Initially, my plan was to implement the state-of-art algorithm, FPNCC, mentioned above. However, I soon realized that it was far too complicated. This was mainly because I did not have the knowledge required to implement feature pyramids with our dataset.


Approach

My approach was as follows:

  • Data Preparation - The first, and probably the most important step I undertook was to pre-process the data. This involved splitting the data into train, test and validation sets and making sure the directory structure was maintainable.

  • Density Calculations - the Gaussian density of each image in the train dataset based on the provided annotations and after finding ground truths.

Density estimation of a sample image from train set

  • The algorithm I chose to implement was CSRNet. (https://arxiv.org/abs/1802.10062) This method provides a data driven and deep learning method that can understand highly congested scenes and provide accurate count estimation as well as outputs high quality density maps. This algorithm consists of two components - 1) a convolutional neural network (CNN) as the front-end for 2D feature extraction, 2) a dilated CNN for the back-end, which uses dilated kernels to deliver larger reception fields and to replace pooling operations.

  • Model Architecture - The model architecture is divided into two parts, front-end and back-end. The front-end consists of 13 pre-trained layers of the VGG16 model ( 10 Convolution layers and 3 MaxPooling layers ). The fully connected layers of the VGG16 are not taken. The back-end comprises of Dilated Convolution layers.

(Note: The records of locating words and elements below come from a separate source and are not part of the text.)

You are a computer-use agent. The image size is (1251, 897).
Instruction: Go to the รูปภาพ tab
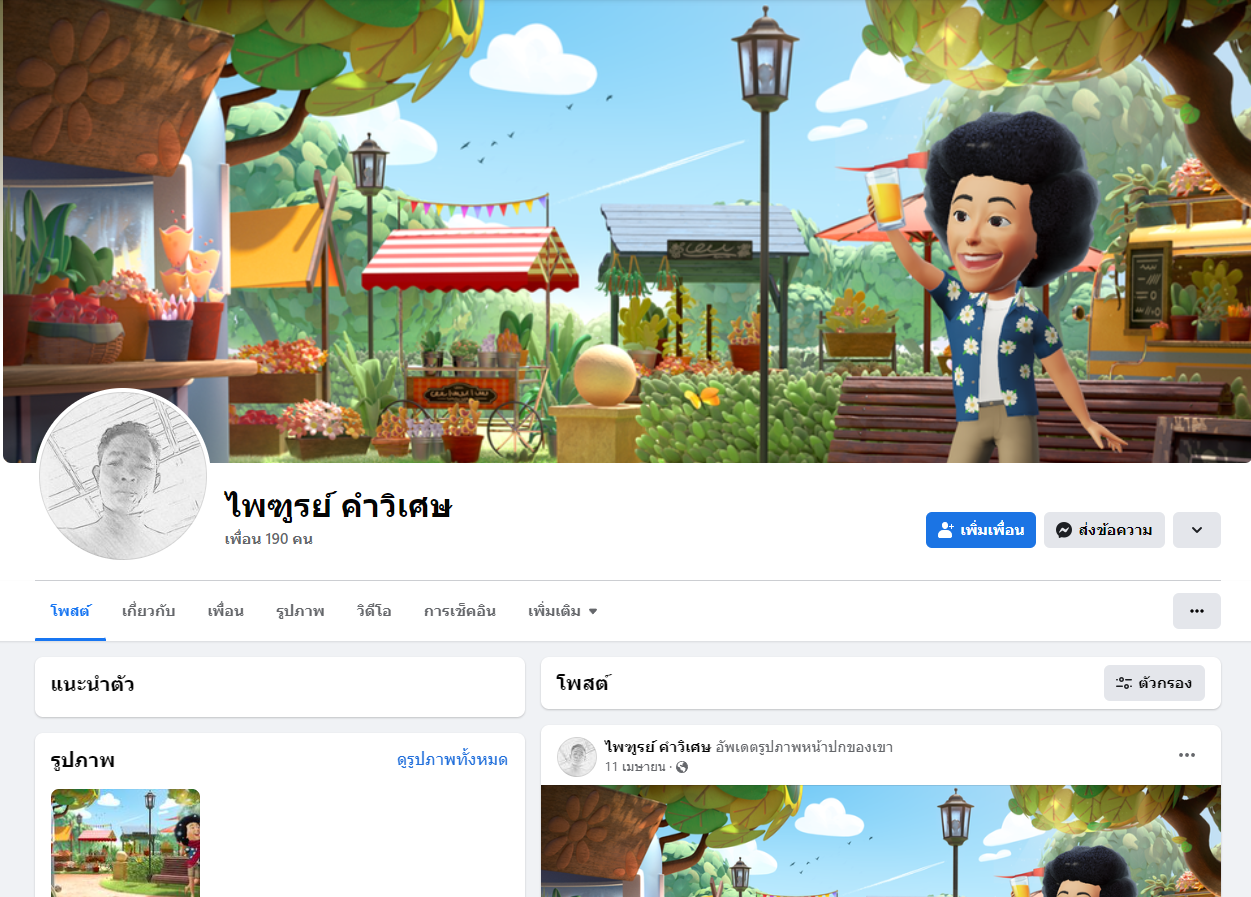pos(300,611)
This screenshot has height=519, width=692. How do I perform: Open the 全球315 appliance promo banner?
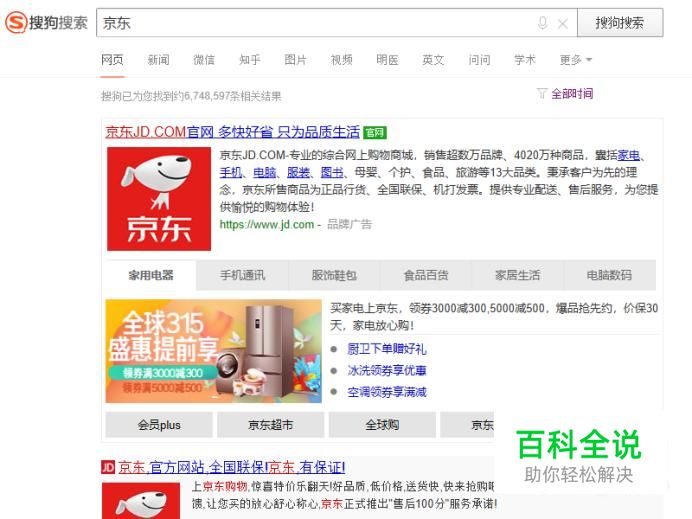(x=214, y=351)
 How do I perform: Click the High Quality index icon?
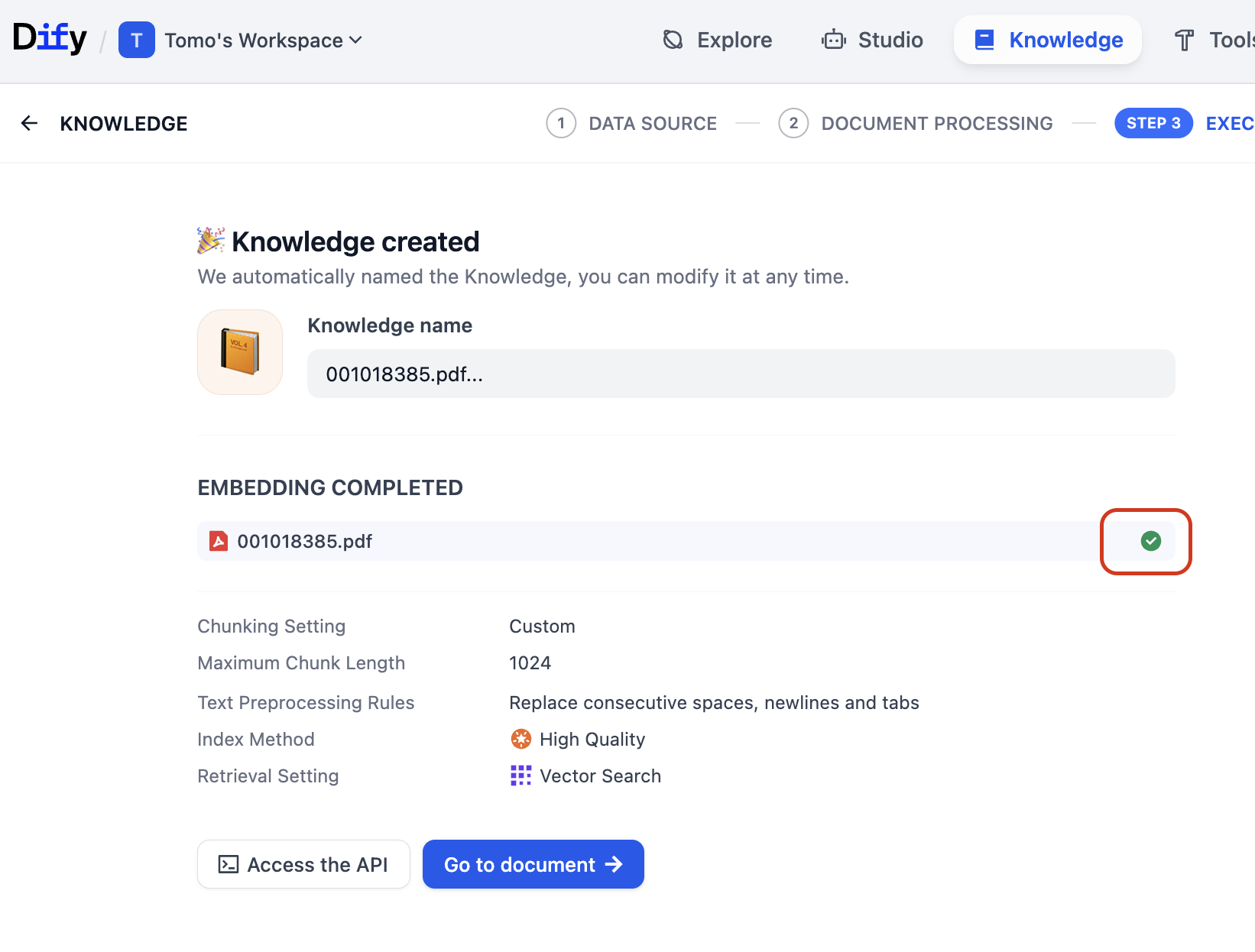pos(520,739)
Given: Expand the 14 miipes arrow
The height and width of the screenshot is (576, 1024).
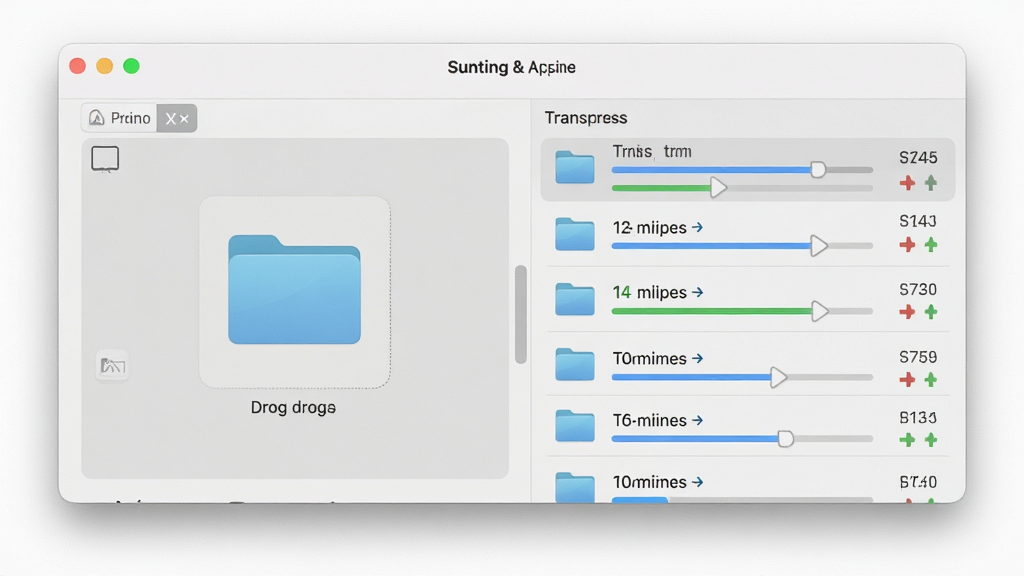Looking at the screenshot, I should [697, 292].
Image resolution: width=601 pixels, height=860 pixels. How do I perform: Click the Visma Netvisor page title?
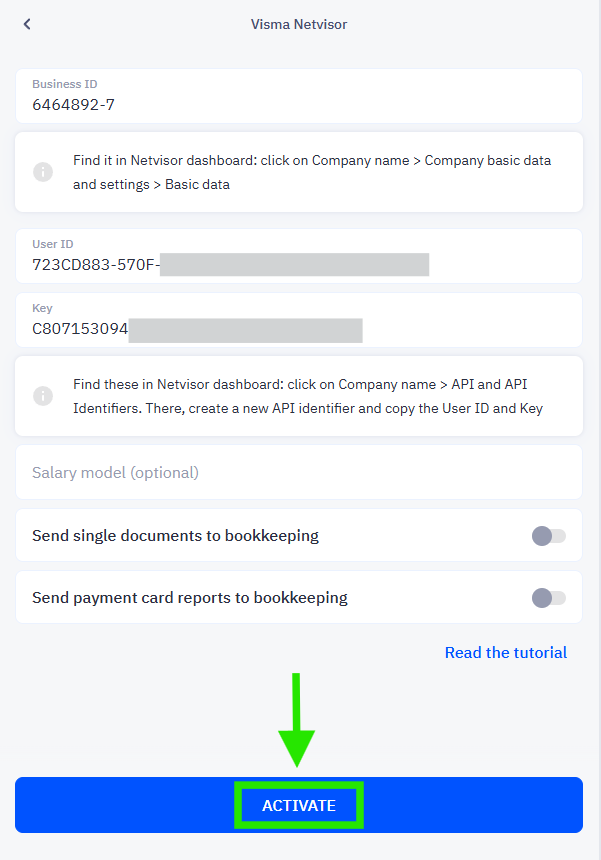pos(299,24)
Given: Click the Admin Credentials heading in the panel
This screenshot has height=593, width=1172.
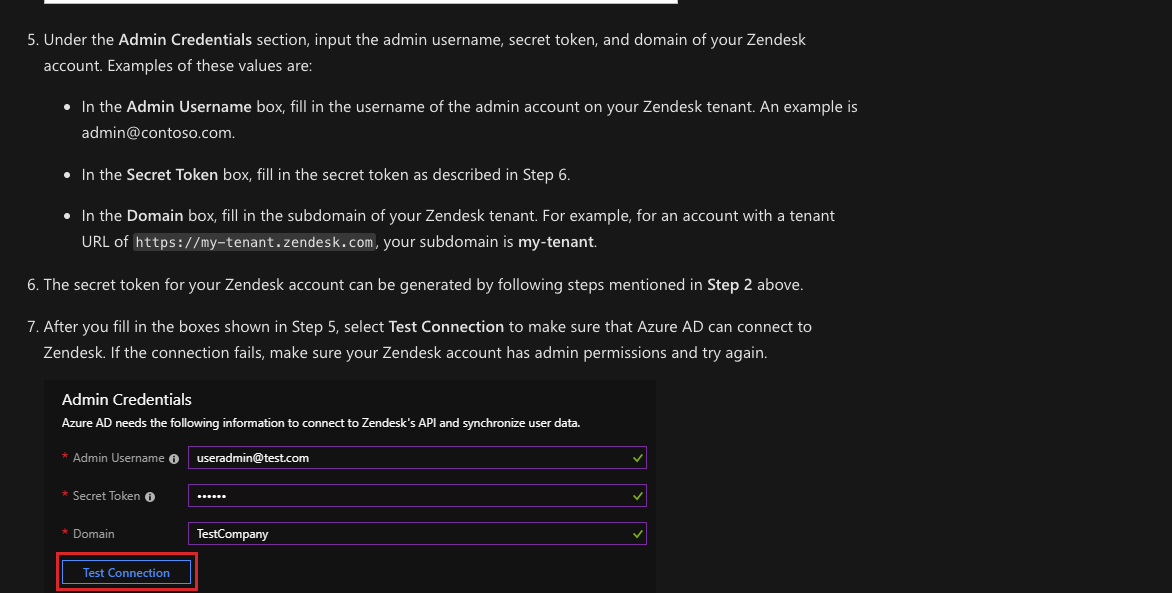Looking at the screenshot, I should coord(126,400).
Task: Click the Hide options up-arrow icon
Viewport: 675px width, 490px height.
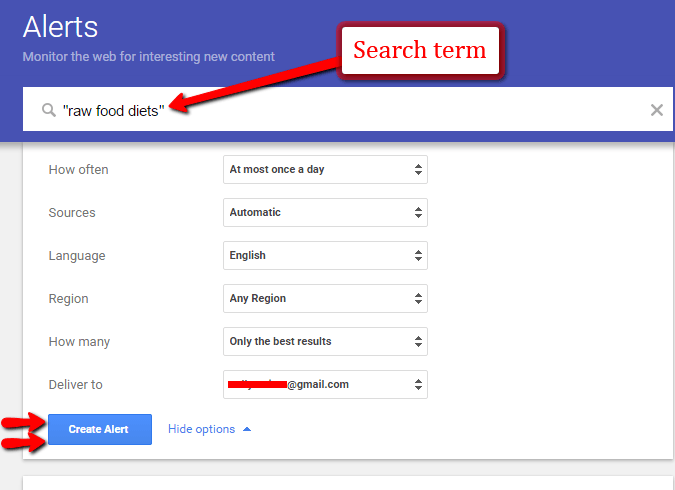Action: pos(247,429)
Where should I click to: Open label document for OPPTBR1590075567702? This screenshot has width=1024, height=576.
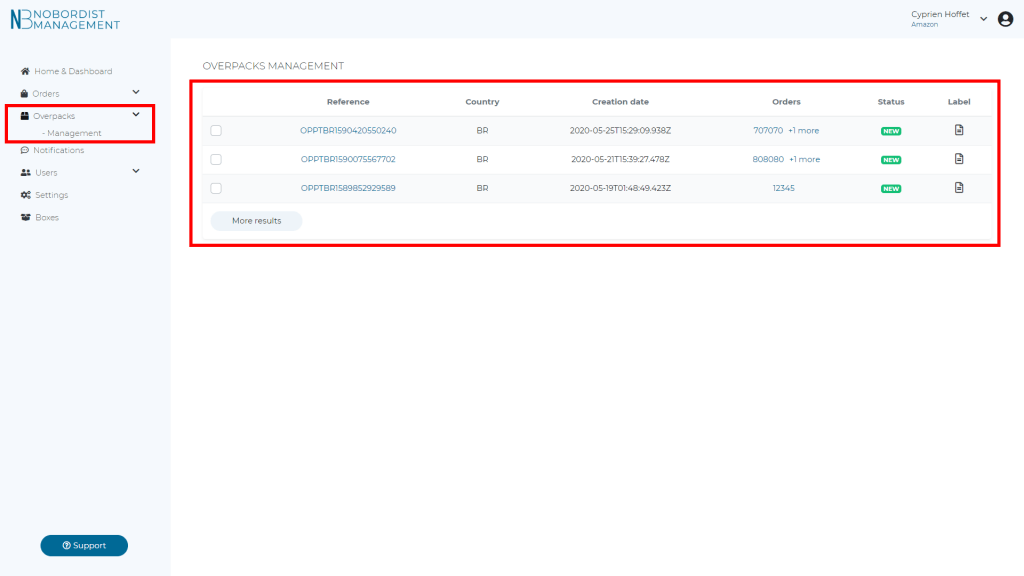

Here, I built a custom VGG16 model and downloaded pre-trained weights from the model which I was able to find online.

CSRNET model in my code

plot_model of model

Trained model - Post-training the CSRNet model with the train set and estimating the gaussian density of images. We observed that the model was doing a much better job estimating the densities.

Annotation - Rather than estimating the density on images in the test set, I chose to annotate persons in each and every image with red dots based on the density maps. I chose this route as it was a less complicated process to perform.

Similar to how models were evaluated by Mean Absolute Error and Mean Squared Error for the actual VISDRONE 2020 competition, I chose to use the same evaluation metrics. My model was able to achieve a MAE value of 8.108 on the test set and 10.189 on the test dataset.

MAE and MSE of train and validation sets

MAE of test set

As we can observe from this graph, it is evident that our model does a decent job in predicting where persons are in a given image.

Final Thoughts

There are many aspects of my model that could've been optimized to work more efficiently.

  • For one, my model has the potential to be even more accurate if I used my own parameters for obtaining the weights of the VGG16 architecture rather than downloading a pre-trained model off the Internet.

  • Furthermore, I would like my model to be able to estimate densities on video footage rather than images alone. I believe that the reason my MAE is better/lesser/more accurate than that of the state-of-art FPNCC architecture is because I am only working with still images.

  • My model works but it does not output the number of people in the image. Rather, it annotates them. Next steps for my project would be to actually output a value for the number of people in the footage at a given time.

  • Lastly, I would like to implement FPNCC on my own and compare results in order to have a true picture as to the accuracy of the models.



I would like to achieve a similar output with my model in the future.